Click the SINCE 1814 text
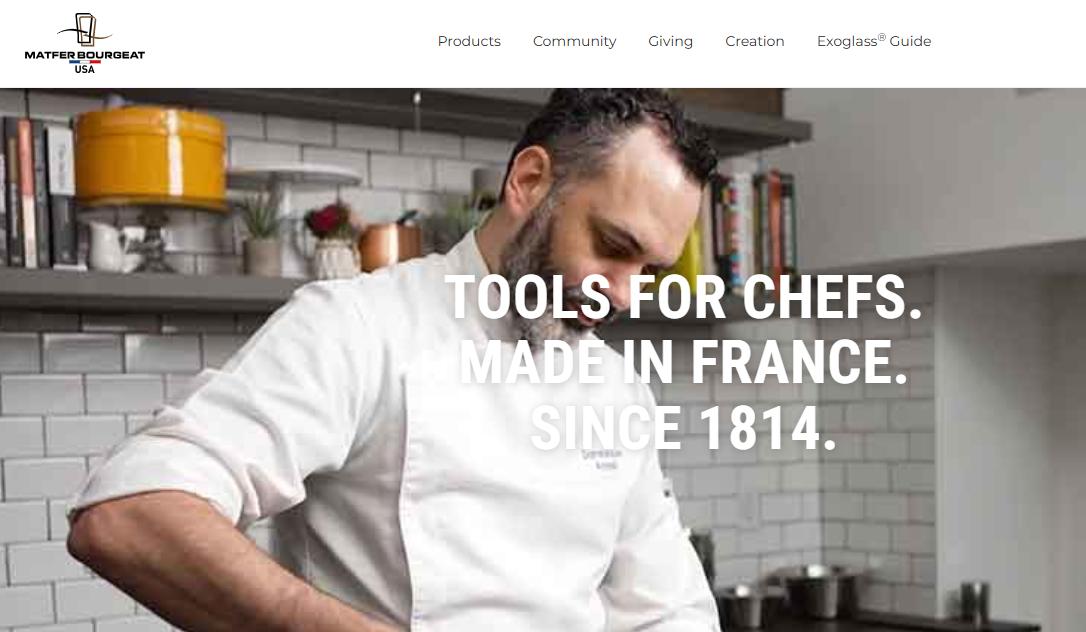click(683, 427)
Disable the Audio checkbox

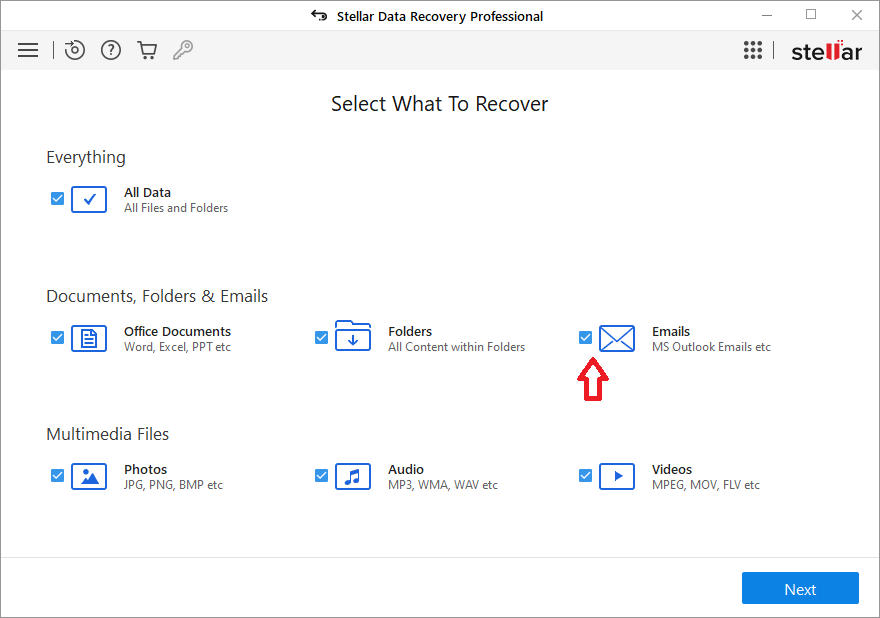click(x=321, y=475)
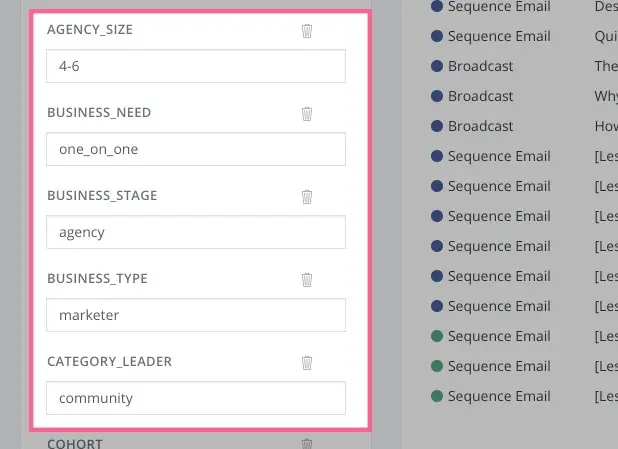
Task: Click blue status dot beside first Broadcast
Action: pos(437,66)
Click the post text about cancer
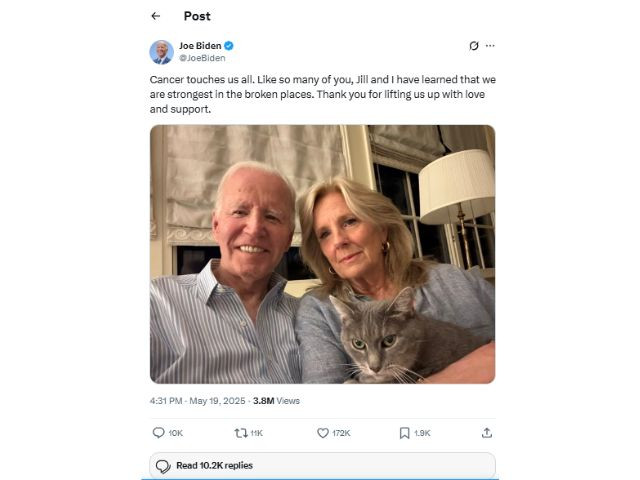Screen dimensions: 640x480 click(322, 94)
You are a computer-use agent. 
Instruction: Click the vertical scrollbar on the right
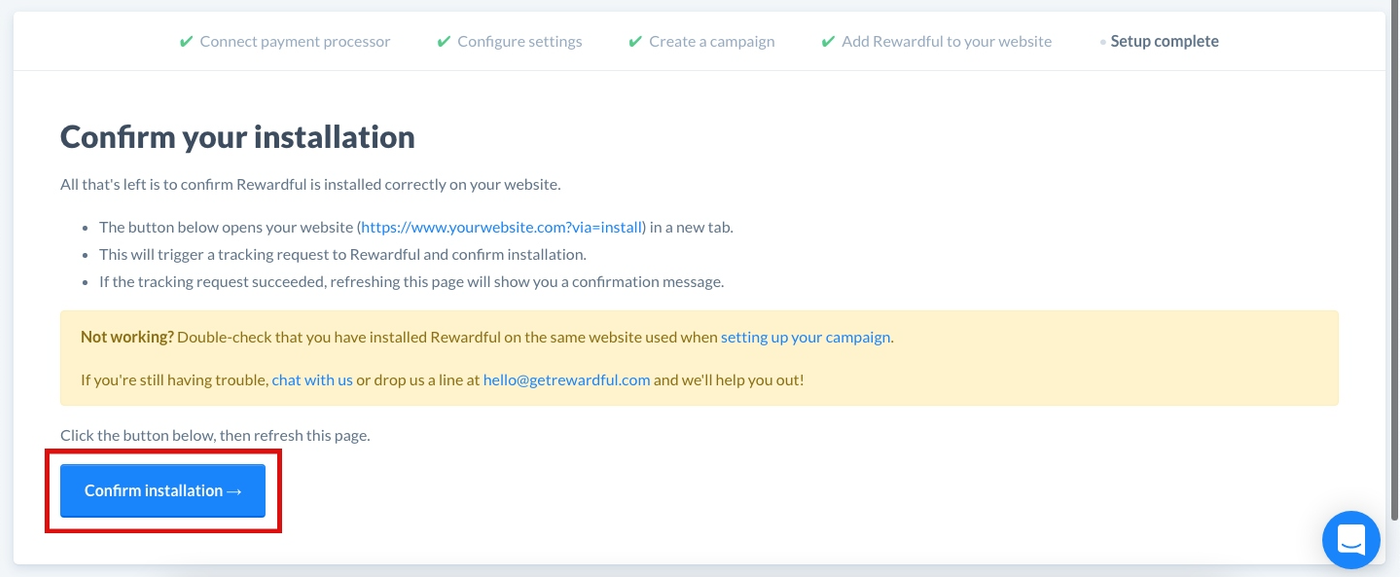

.....

Quote all of the data above word for word, but leave out the pictures.

EXPECTED ANSWER:
Click the SINCE 1814 text
click(683, 427)
Disable the Audio checkbox

click(x=321, y=475)
Task: Click blue status dot beside first Broadcast
Action: pos(437,66)
Click the post text about cancer
Screen dimensions: 640x480 click(322, 94)
You are a computer-use agent. 
Instruction: Click the vertical scrollbar on the right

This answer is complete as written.